• [Work task]: Skip the pictures and write out, word for word, the lines below from the one with "Open the 0:0 score above 10/20 09:30" through the one with "the data.keyword.search.intent.fetch method", inclusive.

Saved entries
====

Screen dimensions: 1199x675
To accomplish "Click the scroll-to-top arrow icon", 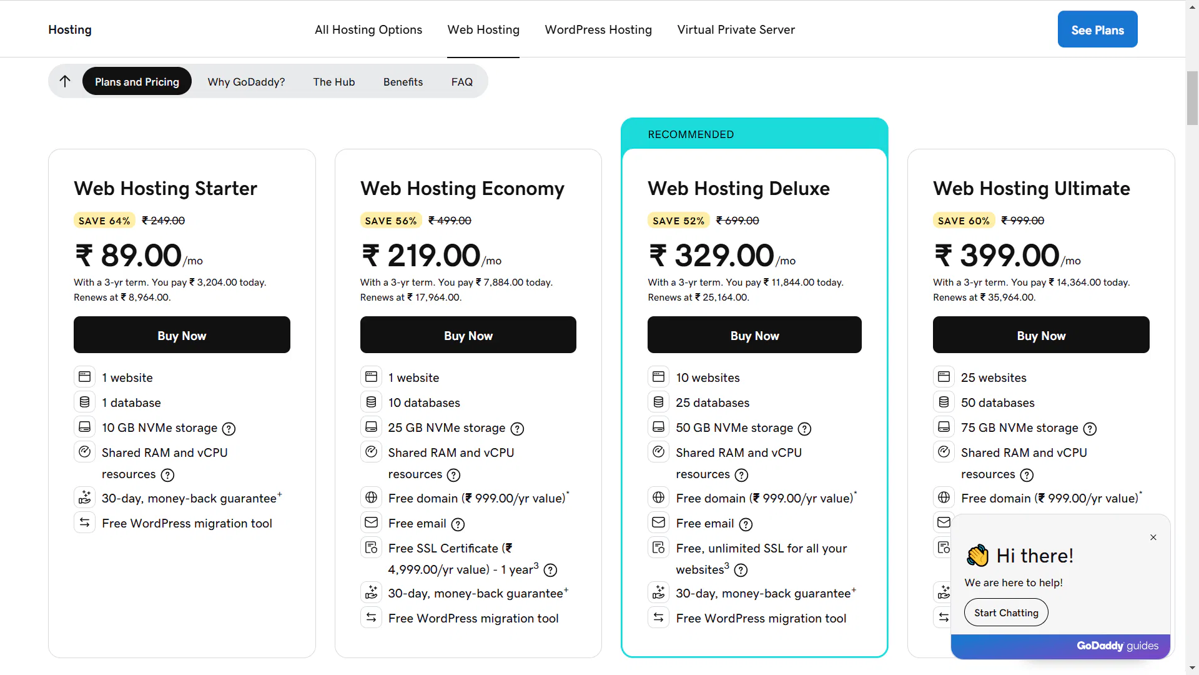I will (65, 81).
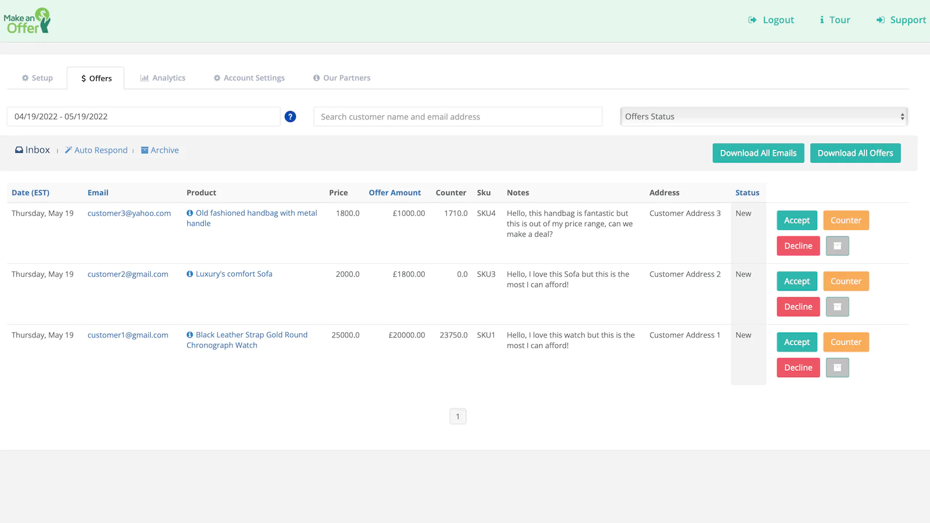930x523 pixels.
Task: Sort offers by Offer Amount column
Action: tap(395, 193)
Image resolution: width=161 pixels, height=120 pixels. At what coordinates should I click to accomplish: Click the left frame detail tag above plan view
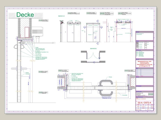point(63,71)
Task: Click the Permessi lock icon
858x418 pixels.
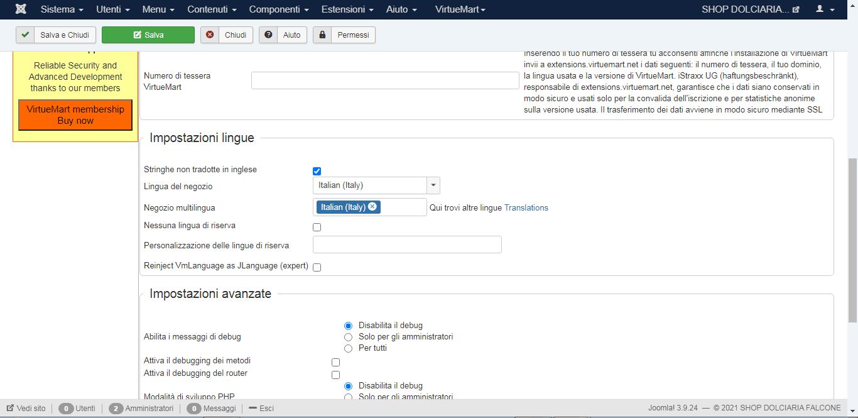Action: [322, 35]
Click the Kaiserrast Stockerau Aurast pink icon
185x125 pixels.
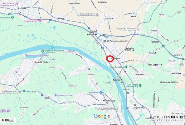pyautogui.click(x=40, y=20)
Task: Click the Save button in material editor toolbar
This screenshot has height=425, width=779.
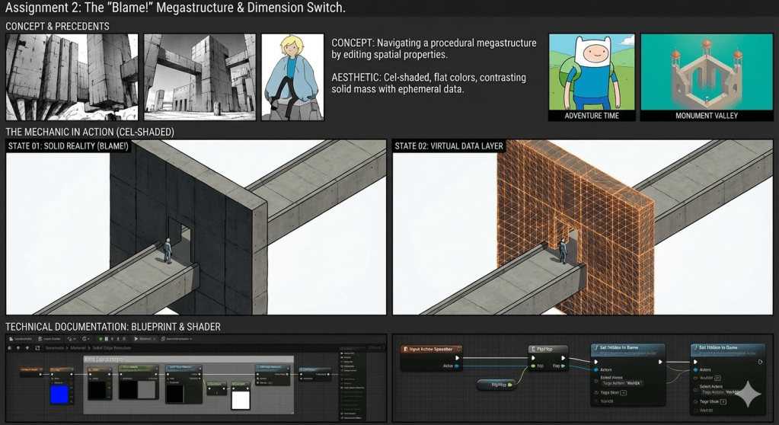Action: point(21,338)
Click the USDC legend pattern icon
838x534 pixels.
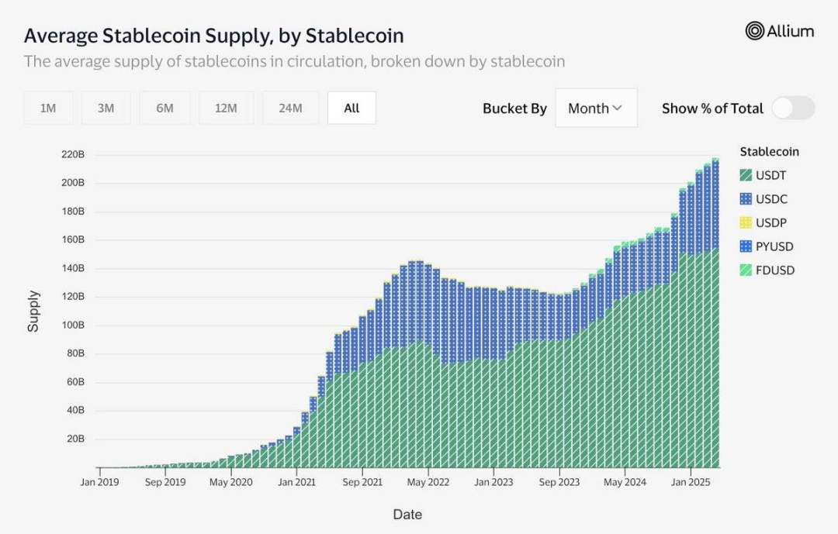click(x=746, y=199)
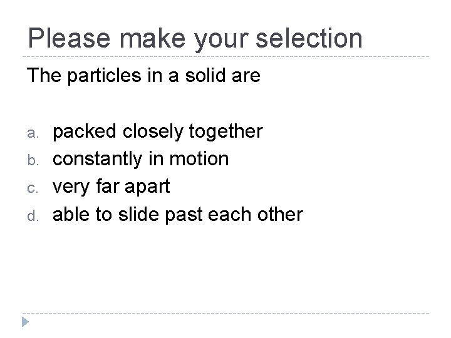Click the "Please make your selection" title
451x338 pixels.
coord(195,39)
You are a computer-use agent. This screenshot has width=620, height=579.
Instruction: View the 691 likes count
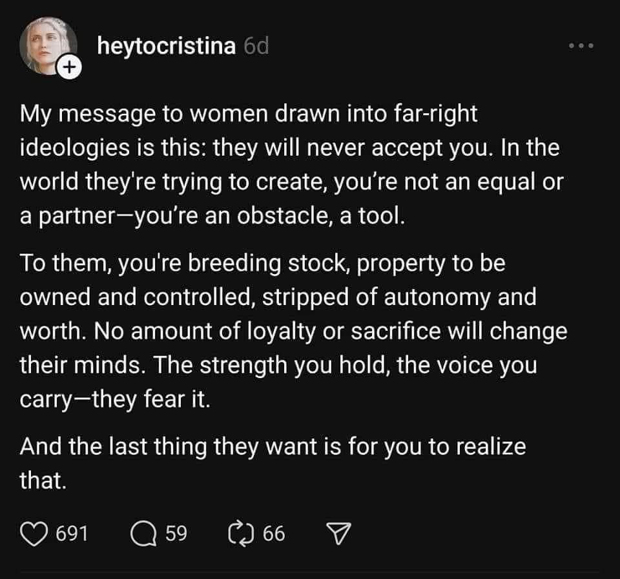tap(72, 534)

====

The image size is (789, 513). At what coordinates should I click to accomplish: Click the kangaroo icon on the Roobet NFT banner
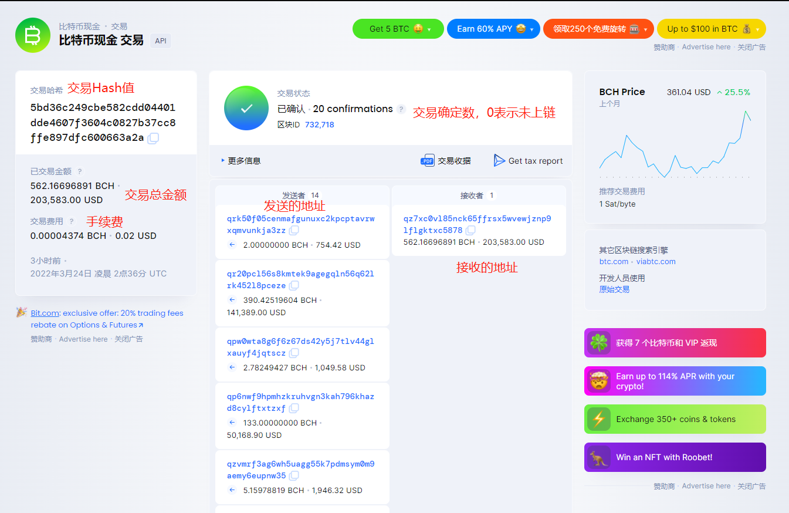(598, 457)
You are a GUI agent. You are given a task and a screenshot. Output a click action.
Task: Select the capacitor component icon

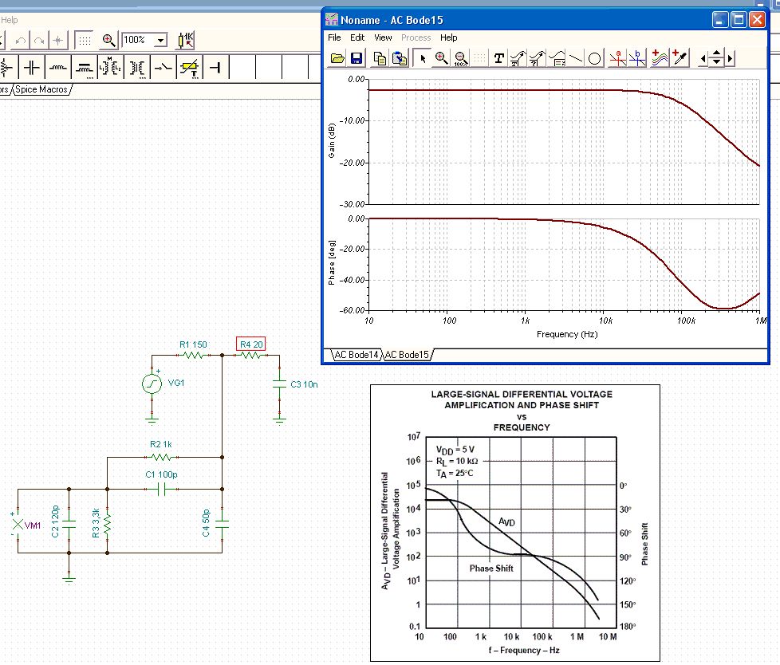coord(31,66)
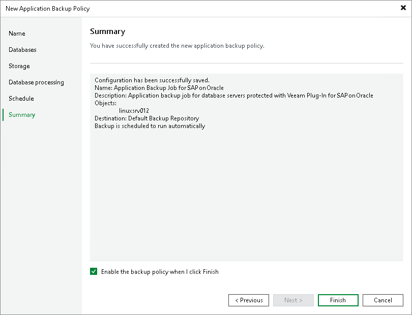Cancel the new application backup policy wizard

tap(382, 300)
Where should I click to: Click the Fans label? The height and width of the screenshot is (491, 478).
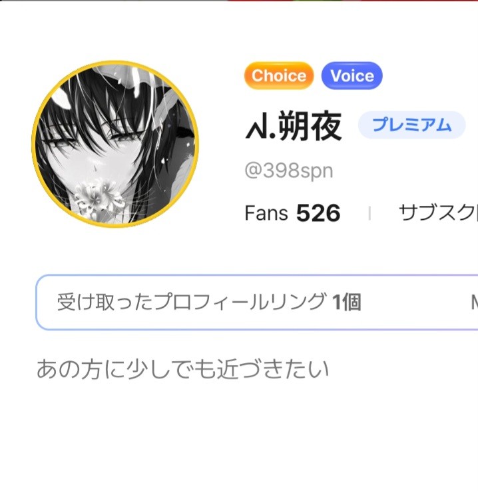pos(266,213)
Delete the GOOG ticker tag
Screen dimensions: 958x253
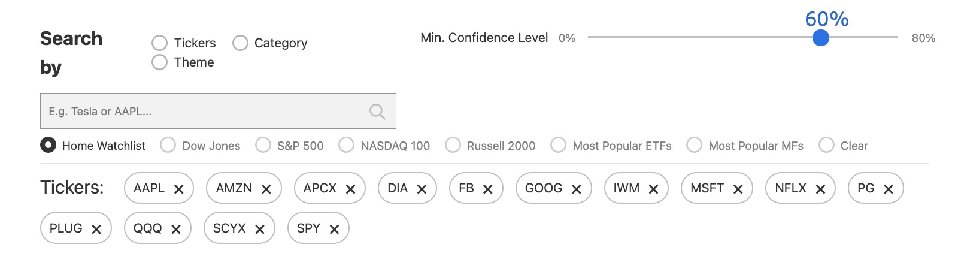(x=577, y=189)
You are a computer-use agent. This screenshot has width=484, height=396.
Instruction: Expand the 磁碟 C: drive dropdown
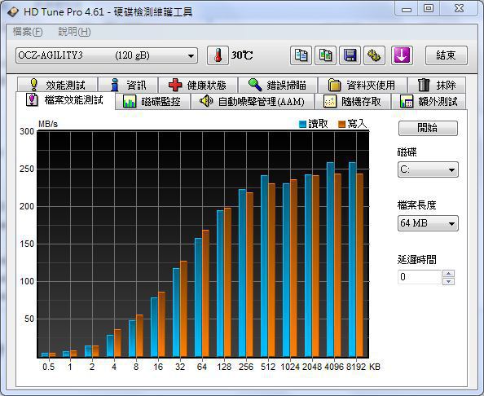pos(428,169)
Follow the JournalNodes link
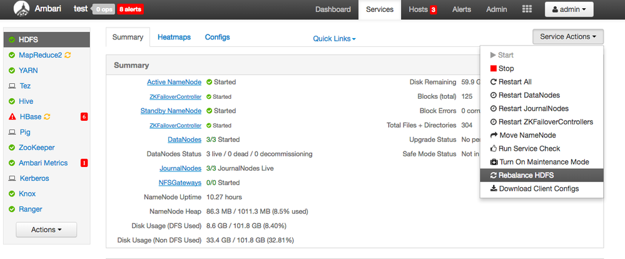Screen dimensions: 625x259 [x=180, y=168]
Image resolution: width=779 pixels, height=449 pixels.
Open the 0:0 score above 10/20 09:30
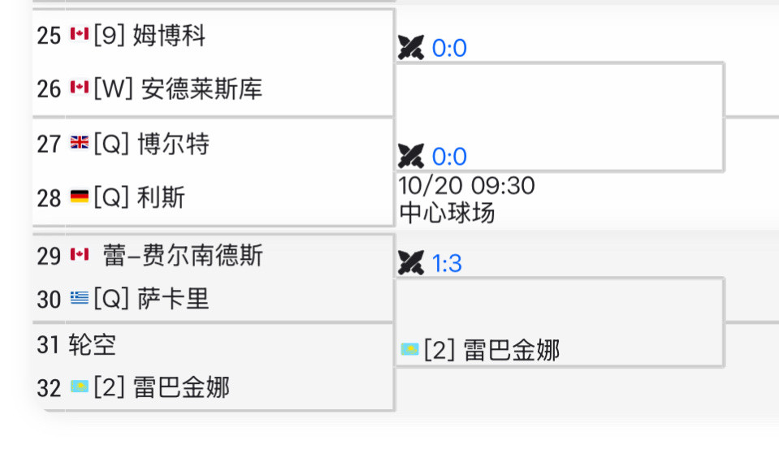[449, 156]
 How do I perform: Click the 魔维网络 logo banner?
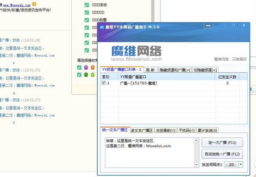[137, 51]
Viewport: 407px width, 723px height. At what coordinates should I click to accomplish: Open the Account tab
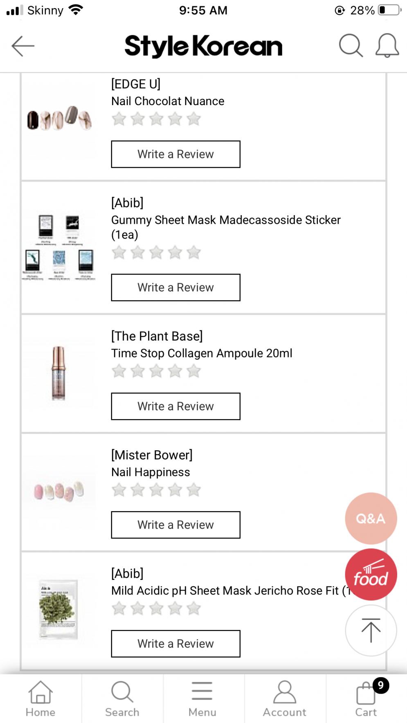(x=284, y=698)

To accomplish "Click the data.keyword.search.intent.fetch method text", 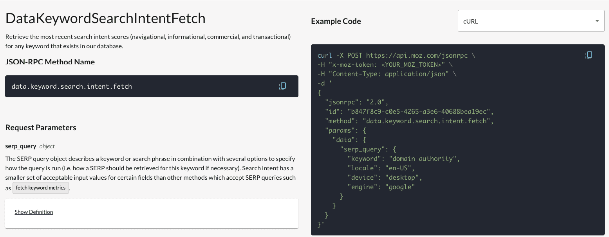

====

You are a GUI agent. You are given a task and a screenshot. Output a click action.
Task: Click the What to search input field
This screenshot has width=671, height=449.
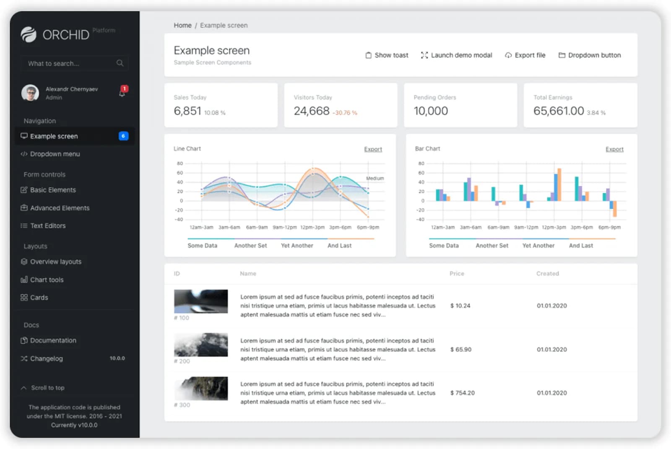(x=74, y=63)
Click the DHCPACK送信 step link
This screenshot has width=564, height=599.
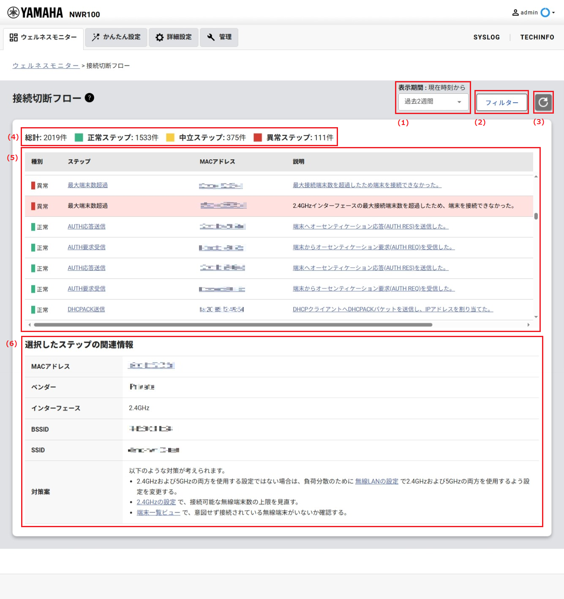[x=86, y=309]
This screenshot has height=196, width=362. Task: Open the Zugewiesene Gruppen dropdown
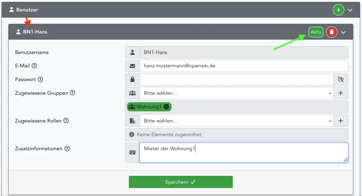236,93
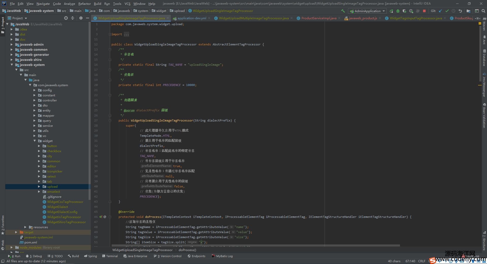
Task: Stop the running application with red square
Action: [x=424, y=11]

====

• [Solution for this task]:
Open the 0:0 score above 10/20 09:30
[449, 156]
 How do I perform: Click the 魔维网络 logo banner?
[137, 51]
Viewport: 407px width, 723px height. At what coordinates should I click to accomplish: Open the Account tab
(x=284, y=698)

To accomplish "Click the data.keyword.search.intent.fetch method text", 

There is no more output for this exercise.